Il “renzismo” è finito. Sembra uno dei verdetti inappellabili usciti dalle urne del voto politico del 4 marzo. Era il 2013 quando il giovane ex sindaco fiorentino Matteo Renzi prendeva in mano le redini del Partito Democratico trionfando alle Primarie. L’anno seguente il Pd alle elezioni europee sfondo il tetto del 40 per cento dei voti. Allora il più giovane premier della storia repubblicana aveva il vento in poppa e sembrava destinato a lunghi percorsi. Sono passati solo cinque anni e la storia potrebbe (in politica il condizionale è sempre d’obbligo) essere già conclusa e archiviata.
Gli italiani sono così: cercano qualcuno a cui dare fiducia, qualcuno che gli risolva i tanti problemi e si affidano a lui. Ma poi se i risultati non sono secondo le aspettative (molteplici e assolutamente complicate da soddisfare) prevale la delusione e non ci pensano due volte a cambiare cavallo. Berlusconi si era illuso che per lui il tempo non lasciasse i segni e invece le urne ne hanno decretato l’inesorabile tramonto.
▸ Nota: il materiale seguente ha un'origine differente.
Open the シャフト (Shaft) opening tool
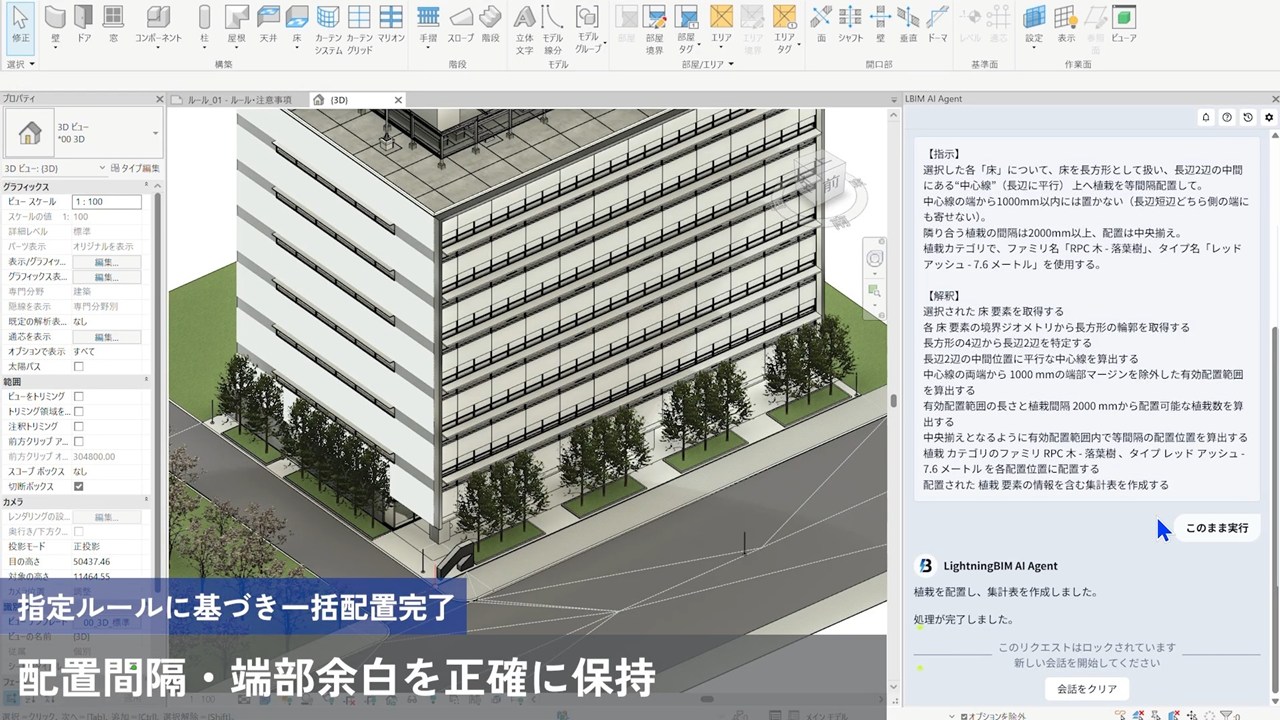tap(850, 22)
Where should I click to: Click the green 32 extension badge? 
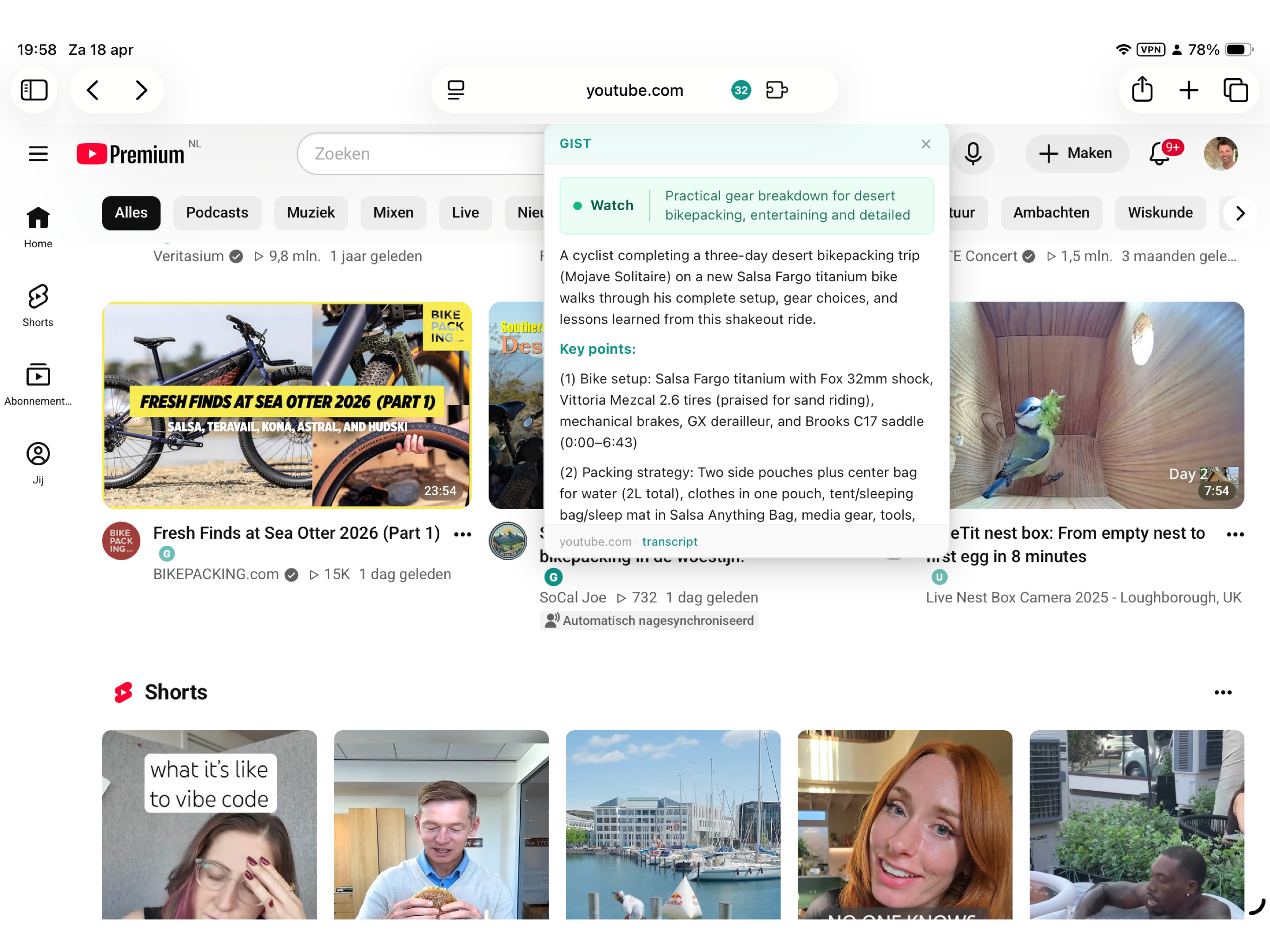(x=741, y=90)
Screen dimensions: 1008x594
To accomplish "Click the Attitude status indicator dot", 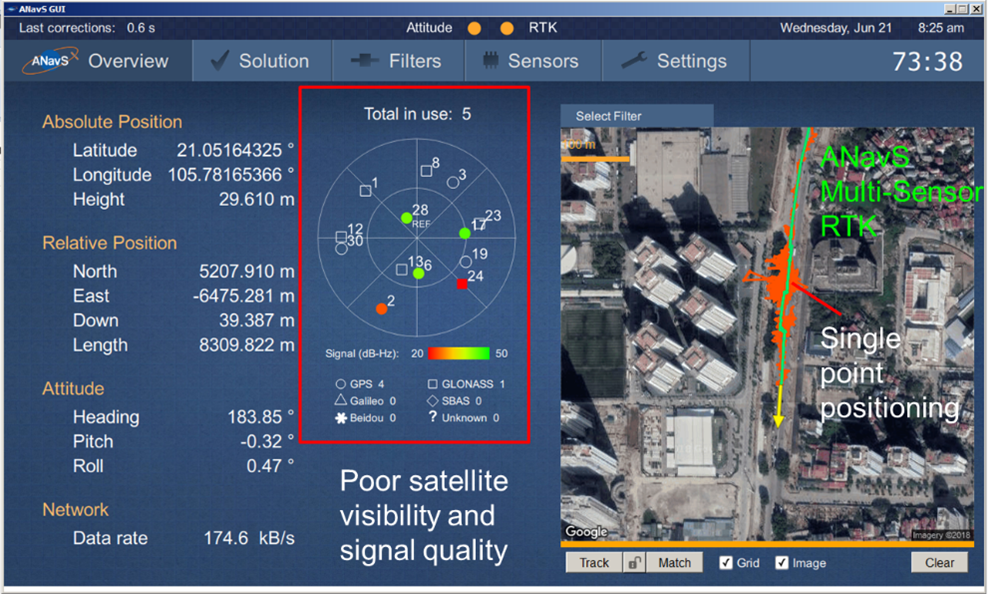I will (472, 27).
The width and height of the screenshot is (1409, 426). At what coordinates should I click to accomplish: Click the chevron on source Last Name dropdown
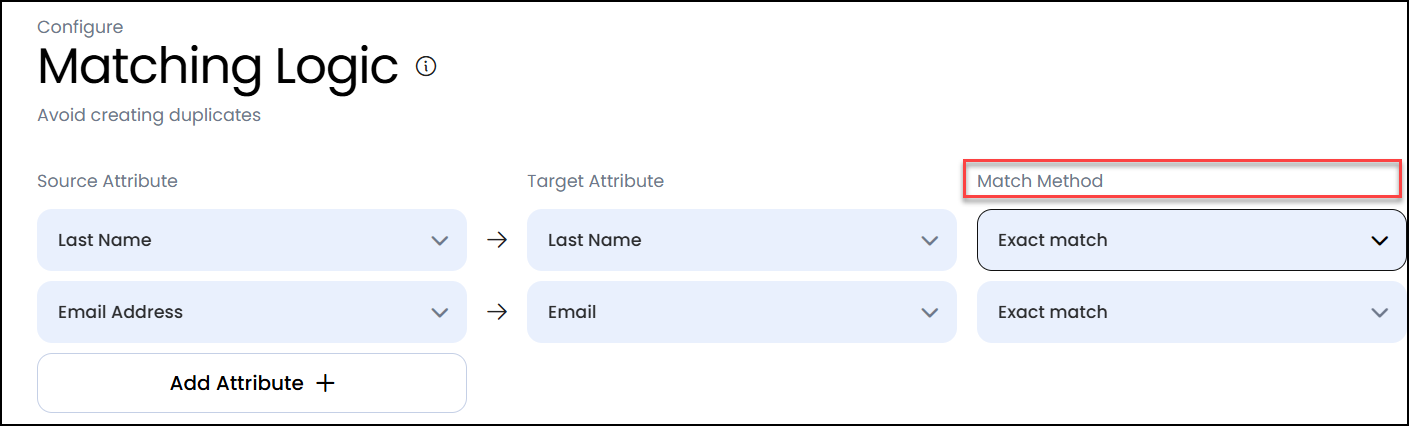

Su tutto questo ci sarà da ragionare e riflettere, intanto impressiona la velocità con cui il nostro Paese consuma leader politici, quasi ci fosse una sorte di dio Cronos che divora i propri figli.
A dieci anni dal primo Vaffa Day di Beppe Grillo, mentre il suo delfino Luigi Di Maio si appresta a giocare da assoluto protagonista la partita della diciottesima legislatura, sarà bene che anche i grillini non dimentichino questa lezione.